Foodora und Deliveroo etwa liefern sich einen Konkurrenz-Kampf in der Hauptstadt und demonstrieren damit wie die Konsolidierung im Food-Markt einzieht. Beide Start-ups konzentrieren sich auf das Premium-Segment der Lieferung hochwertiger Mahlzeiten von Restaurants. Der Großteil der Bestellungen wird mit dem Fahrrad ausgeliefert. Ein spezieller Algorithmus errechnet die effizienteste Route zwischen Fahrer, Restaurant und Kunden. Für Kille ist die Auslieferungsoptimierung einer der wichtigsten Punkte. „Defizite sind insbesondere in der „Last Mile“ zu sehen. Ich habe bei den meisten Geschäftsmodellen den Eindruck, dass das Marketing und die Idee im Vordergrund stehen, die Kommissionierung und Auslieferung sowie die Rückflüsse, zum Beispiel Verpackungen, aber vernachlässigt werden“. Auslieferung müsse rentabel werden, aber darüber machten sich die wenigsten Gedanken. Sie würden nur auf Wachstum und dadurch auf Mengen hoffen. Im April war Rocket beim Restaurant-Lieferdienst Foodora eingestiegen, doch jetzt gibt der Investor seinen Schützling an Delivery Hero weiter.

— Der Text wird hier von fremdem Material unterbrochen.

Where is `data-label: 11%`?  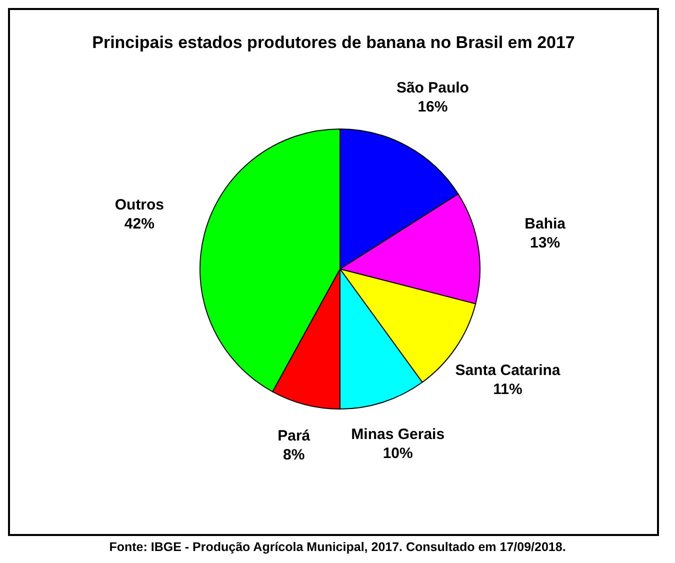
data-label: 11% is located at coordinates (508, 389).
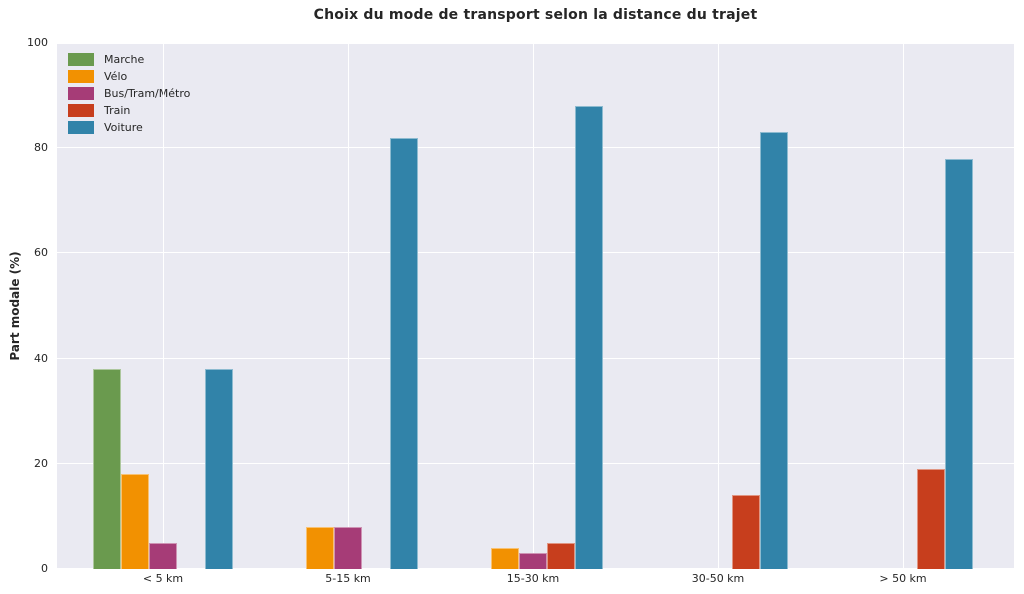  I want to click on legend-item-bus-tram-metro: Bus/Tram/Métro, so click(129, 94).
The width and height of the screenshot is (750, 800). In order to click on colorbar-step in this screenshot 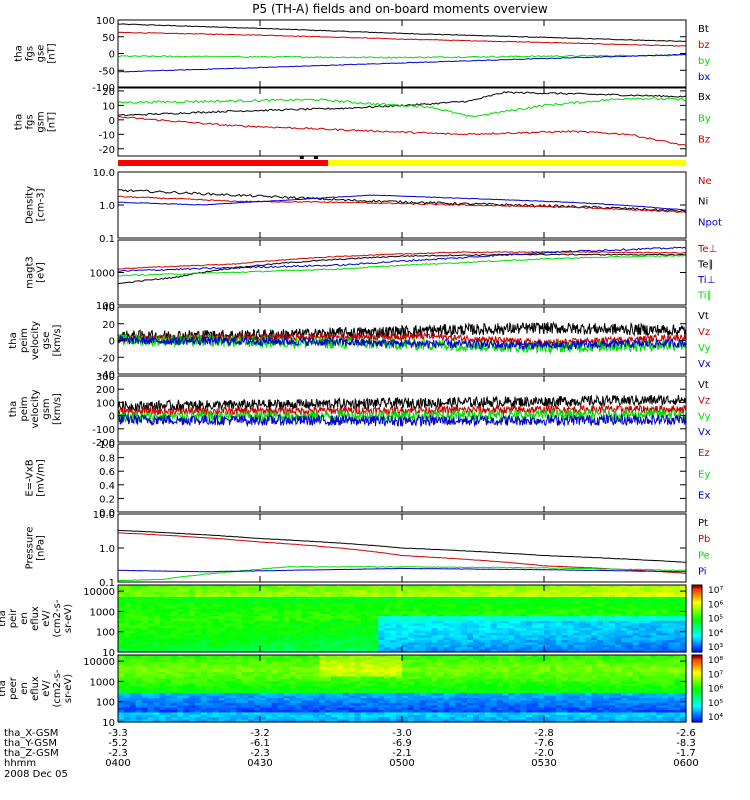, I will do `click(697, 623)`.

Auch wenn sich die Start-ups im Essensmarkt mit Logistik und Skalierbarkeit schwer tun, und einen extrem hohen Wettbewerb mit den stationären Einzelhändlern austragen müssen, sieht Christian Kille ein großes Potenzial in den Geschäftsmodellen der Lebensmittellieferdienste. „Wenn die Optimierung der rentablen Auslieferung erfolgt, wird es ein enormes Wachstum geben.“ Dass Lidl sich an Kochzauber beteiligt hat, Amazon im Lebensmittelbereich eingestiegen ist und auch Vorwerk Anteil bei HelloFresh hält, zeige die Relevanz des Lebensmittel-E-Commerce.